Advances include the increasing agility of machine learning and other AI applications, the birth of quantum computing, the ability to manipulate genomes, the rapid development of vaccines against pathogens such as COVID-19, increased efficiencies of large organizations, and acceleration in the transition to renewable, scalable and affordable forms of energy.

For example, in a little more than 20 years, the cost of sequencing the human genome has decreased to less than $1,000 today from about US$100-million. This enormous reduction in cost has democratized DNA sequencing and opened new areas of research. It is also transforming clinical care through the now-routine application of DNA sequencing to diagnose disease, discover drugs and develop treatments for disease.

Science has been the major driver of progress and economic growth for the past 200 years. We’ve recently seen the importance of global scientific collaboration between countries, including China: International collaboration resulted in the development of vaccines against COVID-19 in record time.
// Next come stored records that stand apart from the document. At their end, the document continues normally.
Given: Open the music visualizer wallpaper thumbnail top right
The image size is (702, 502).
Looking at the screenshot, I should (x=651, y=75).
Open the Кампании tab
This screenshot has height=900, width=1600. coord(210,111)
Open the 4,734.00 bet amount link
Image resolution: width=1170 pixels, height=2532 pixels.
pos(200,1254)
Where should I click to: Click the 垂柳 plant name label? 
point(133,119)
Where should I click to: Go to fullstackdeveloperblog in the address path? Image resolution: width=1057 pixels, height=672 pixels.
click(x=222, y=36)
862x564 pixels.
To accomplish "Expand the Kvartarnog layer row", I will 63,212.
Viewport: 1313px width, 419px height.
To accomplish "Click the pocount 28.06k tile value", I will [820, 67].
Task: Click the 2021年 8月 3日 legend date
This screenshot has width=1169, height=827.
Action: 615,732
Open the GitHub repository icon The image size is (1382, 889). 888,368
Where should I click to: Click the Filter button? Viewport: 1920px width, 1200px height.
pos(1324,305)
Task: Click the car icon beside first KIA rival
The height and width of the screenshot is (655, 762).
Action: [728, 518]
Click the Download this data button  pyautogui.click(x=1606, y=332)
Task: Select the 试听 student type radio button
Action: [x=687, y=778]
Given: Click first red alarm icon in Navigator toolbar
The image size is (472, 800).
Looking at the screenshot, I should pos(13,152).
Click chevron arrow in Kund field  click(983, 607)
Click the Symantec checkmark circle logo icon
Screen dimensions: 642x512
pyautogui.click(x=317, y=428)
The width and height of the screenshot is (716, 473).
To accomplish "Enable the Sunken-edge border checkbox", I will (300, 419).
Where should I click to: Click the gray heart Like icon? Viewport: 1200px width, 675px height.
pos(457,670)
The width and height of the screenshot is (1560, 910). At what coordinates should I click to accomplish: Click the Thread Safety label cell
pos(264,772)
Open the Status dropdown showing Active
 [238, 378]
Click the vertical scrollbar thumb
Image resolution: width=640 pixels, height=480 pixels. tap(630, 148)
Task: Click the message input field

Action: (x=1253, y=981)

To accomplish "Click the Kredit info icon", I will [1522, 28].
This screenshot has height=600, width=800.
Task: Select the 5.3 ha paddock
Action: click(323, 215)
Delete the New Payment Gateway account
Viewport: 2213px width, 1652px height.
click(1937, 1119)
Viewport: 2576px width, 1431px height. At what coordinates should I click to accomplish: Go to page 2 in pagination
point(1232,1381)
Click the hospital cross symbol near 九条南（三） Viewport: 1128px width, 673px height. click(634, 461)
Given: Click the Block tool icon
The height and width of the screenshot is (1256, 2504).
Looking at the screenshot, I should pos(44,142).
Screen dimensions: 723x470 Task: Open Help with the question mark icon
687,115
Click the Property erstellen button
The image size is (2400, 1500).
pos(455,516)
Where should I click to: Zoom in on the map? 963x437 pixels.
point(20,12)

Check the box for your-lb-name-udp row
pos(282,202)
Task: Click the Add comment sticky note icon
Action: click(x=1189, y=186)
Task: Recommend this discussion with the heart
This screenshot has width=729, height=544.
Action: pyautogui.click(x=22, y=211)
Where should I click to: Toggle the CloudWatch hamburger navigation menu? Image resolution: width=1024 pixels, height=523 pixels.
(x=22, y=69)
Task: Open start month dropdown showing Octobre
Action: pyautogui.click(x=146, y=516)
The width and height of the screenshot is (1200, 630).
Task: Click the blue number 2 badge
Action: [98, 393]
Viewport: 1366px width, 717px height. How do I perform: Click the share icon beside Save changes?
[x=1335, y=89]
And so while the Canadian government is proposing a virtual wall to prevent scientific leakage to Chinese institutions from Canadian labs, history shows that taking such an approach will at best only slow down, not stop, scientific interchange.

Alternatively, Canada can learn from the U.S., where President Joe Biden’s government has invested more than US$280-billion in strategically important areas of research through the CHIPS and Science Act, and the Inflation Reduction Act. Canada should likewise continue to support the decision that was made a generation ago to increase our investments in university research to levels that are internationally competitive, as that research is essential for our public policy goals and our economic future.

Ottawa should articulate priority areas and align research investments to achieve these policy objectives. One way to accelerate the work is to create networks of institutes, attached to but separate from universities; they would bring together talent whose mission is to address specific challenges, train the next generation of scientists and partner with industry. The model was pioneered by the Pan-Canadian AI Strategy that was led by CIFAR, funded by the Canadian government and involved the creation of three institutions, in Edmonton, Toronto and Montreal.

The history of science is replete with examples where profound advances in one area contribute to breakthroughs in others, and so a successful policy of mission-driven science must include increased investments in all areas of research. After all, who can predict the future?

We also need to forge collaborations with like-minded liberal democracies to strengthen our science and its applications. This is especially important for Canada: We are a small country with neither the size nor the economy to compete against the Chinese, or indeed any large prosperous country.

We must not let our concerns about security override the importance of global scientific collaboration, which advances our economic well-being and helps us address the increasingly frequent and daunting global challenges of the 21st century.